Still, this is enough for Deng to state her opposition which, as noted above, is an argument by cases.  I will respond by reversing the order of her presentation of the cases, since the first case contains her “main worry” and potentially contains a much more serious objection than the second.

So, Deng’s Second Case:  Let us suppose that my defense of the provocative thesis ultimately rests on demonstrating that the Hypertime Hypothesis “is no less plausible than some other metaphysical views that are live contenders and in addition . . . can do useful work in the philosophy of religion.” Here, I’m afraid, there is a simple misunderstanding.  Deng reports that the “relevant other such views are dynamic (tensed, A-theoretic) ones, especially the growing block view . . . and the shrinking block view.”  I do indeed discuss dynamic theories like the growing and shrinking block, but I use them to motivate a distinct dynamic theory that stands in opposition to them as a theory about our own spacetime block, a theory that has been overlooked, a theory I christen “the morphing block” and examine at some length (2014a: 79-88). The comparative plausibility claim I endorse in those pages is that the morphing block should be taken seriously by the very same camps that take the other dynamic theories seriously; it is not a comparison between the Hypertime Hypothesis and the dynamic theories Deng here identifies. The reason I engaged in this discussion at all is that I wanted to introduce the Hypertime Hypothesis by noting and commenting on one of the original arguments that had been produced in its favor, namely, that it is (allegedly) required by dynamic views like the growing block.  However, since I think an intriguing case can be made to show that the growing block theory (in particular) might be able to sidestep the commitment to hypertime, I thought it best to attempt to persuade my audience that another view (with similar credentials) might renew that original motivation:

At first glance, the morphing block theory seems to be in the same camp as its rival, dynamic theories. Each features recombinations of spacetime points and uncaused creation or annihilation of regions. The epistemological, moral, and metaphysical consequences of a morphing block, however, are very significant, indeed . . . even if we do not require a hypertime in order to account for the increase in volume of a standard growing block or to furnish an interval against which its rate of passage can be measured, perhaps we do need a hypertime to make sense of the more complicated patterns of augmentation and diminishment enjoyed by a morphing block. (2014a: 86-87)

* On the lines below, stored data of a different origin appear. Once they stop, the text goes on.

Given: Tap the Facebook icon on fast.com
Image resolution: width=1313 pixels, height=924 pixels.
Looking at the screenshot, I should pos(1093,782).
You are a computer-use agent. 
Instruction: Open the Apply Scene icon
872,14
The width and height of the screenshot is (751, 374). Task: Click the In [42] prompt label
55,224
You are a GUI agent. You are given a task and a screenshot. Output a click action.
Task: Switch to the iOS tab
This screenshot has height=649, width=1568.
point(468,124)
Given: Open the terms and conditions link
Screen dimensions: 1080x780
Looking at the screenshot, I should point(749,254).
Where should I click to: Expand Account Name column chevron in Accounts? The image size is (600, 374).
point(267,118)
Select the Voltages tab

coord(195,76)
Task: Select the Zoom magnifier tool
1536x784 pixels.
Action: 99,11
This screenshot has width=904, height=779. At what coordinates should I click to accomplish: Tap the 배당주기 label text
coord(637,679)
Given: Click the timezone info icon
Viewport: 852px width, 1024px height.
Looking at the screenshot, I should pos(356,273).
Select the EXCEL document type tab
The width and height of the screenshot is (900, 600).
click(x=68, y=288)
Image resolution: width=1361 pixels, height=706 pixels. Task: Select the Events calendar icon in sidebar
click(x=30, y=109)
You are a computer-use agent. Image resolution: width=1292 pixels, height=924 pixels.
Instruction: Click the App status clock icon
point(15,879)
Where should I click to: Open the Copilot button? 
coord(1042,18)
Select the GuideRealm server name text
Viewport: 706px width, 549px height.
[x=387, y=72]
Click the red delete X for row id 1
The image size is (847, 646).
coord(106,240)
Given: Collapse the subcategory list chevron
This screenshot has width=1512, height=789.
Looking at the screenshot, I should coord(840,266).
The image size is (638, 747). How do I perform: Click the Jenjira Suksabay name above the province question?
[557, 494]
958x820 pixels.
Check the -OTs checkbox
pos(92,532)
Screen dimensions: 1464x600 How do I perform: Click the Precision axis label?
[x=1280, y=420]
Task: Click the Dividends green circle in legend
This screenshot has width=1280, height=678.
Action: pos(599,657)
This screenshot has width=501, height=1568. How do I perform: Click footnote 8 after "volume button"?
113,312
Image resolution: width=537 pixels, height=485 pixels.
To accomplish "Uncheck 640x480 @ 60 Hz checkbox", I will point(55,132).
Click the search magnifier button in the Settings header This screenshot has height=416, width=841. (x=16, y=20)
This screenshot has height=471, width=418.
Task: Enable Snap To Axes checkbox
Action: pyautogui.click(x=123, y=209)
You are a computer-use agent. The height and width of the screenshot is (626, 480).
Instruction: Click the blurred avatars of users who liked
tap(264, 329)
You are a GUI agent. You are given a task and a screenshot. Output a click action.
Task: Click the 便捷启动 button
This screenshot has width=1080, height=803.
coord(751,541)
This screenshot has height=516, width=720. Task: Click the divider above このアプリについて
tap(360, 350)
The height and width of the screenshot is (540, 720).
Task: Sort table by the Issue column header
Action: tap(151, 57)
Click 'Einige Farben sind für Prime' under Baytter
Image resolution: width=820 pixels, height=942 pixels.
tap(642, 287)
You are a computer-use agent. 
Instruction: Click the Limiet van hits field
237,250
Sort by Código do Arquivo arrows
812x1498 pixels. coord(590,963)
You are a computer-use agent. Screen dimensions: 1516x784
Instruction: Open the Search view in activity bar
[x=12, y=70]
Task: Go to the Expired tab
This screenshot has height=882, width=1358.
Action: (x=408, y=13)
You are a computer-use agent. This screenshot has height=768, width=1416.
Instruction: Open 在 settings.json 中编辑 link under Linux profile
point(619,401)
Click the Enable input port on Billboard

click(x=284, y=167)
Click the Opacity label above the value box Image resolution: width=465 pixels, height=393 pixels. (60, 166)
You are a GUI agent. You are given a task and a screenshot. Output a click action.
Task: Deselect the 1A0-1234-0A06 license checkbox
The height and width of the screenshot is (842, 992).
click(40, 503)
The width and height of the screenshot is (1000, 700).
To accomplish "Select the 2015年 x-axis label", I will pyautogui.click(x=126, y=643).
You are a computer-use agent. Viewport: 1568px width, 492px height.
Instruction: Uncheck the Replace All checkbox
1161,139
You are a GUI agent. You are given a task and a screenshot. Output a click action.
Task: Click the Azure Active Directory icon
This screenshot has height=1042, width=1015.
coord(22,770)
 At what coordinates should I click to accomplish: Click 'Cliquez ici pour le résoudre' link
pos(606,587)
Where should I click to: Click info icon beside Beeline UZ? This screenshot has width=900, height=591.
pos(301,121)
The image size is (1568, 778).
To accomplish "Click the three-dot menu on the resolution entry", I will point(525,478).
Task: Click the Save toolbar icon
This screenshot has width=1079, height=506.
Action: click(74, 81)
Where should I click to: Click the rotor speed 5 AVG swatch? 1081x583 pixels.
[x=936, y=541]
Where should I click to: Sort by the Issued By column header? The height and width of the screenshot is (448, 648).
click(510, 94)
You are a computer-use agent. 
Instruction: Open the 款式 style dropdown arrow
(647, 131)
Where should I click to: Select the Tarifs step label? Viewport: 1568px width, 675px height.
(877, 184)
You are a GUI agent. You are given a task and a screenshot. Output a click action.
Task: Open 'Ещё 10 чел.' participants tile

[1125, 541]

Deng protests: “It’s not entirely clear why the book ‘is no place to adjudicate such attempts at wedge-driving’ (85), namely, attempts to show that [The Hypertime Hypothesis] is a less plausible metaphysical view than these A-theories.” But, in my defense, I note once again that the passage she has quoted is only about driving a wedge between the morphing block and its dynamic cousins; the Hypertime Hypothesis hasn’t really made its appearance yet. Again, the purpose of those pages was to acknowledge one sort of reason to be inclined toward a hypertime series, nothing more. The Hypertime Hypothesis can certainly be stated without any reference to a morphing block and can survive the loss of whatever motivation might be provided by invocation of a morphing block if some later attempts at wedge-driving can separate the morphing block from the dynamic theories worth taking seriously.

One last thought here.  Deng’s final few paragraphs suggest that she suspects the dynamic theories may be something of a lost cause, one and all.  And that as their fortunes fall, the fortunes of the Hypertime Hypothesis must follow suit. I am not as pessimistic about the prospects of the dynamic theories, I suppose, but for those who are I offer the friendly reminder that the Hypertime Hypothesis and all the reconciling work it promises is also available even if we hold the view that every hypertime hosts an eternalist, B-theoretic, spacetime block.  I illustrated the primary version of the story in my book with the assistance of the growing block because I thought it would be most intuitive and accessible when presented in that fashion.  Nevertheless, I also introduced section 10 of Chapter 5 – Eternalism, Presentism, and the Hypertime Hypothesis – with these words:

Before moving on to other philosophical issues with which the Hypertime Hypothesis is interconnected, let me end this chapter with a quick clarificatory point that should cast even more light on the metaphysics at hand.  In the discussion thus far, the Hypertime Hypothesis has been paired with the growing block theory (largely because it seemed to me a pedagogically effective way to proceed).  But I want to dispel the sense that it must be so paired. (2014a: 107)

Those suspicious of the dynamic views, the so-called eternalists, may find their own B-theoretic-friendly version of the primary story in that section (2014a: 107-111).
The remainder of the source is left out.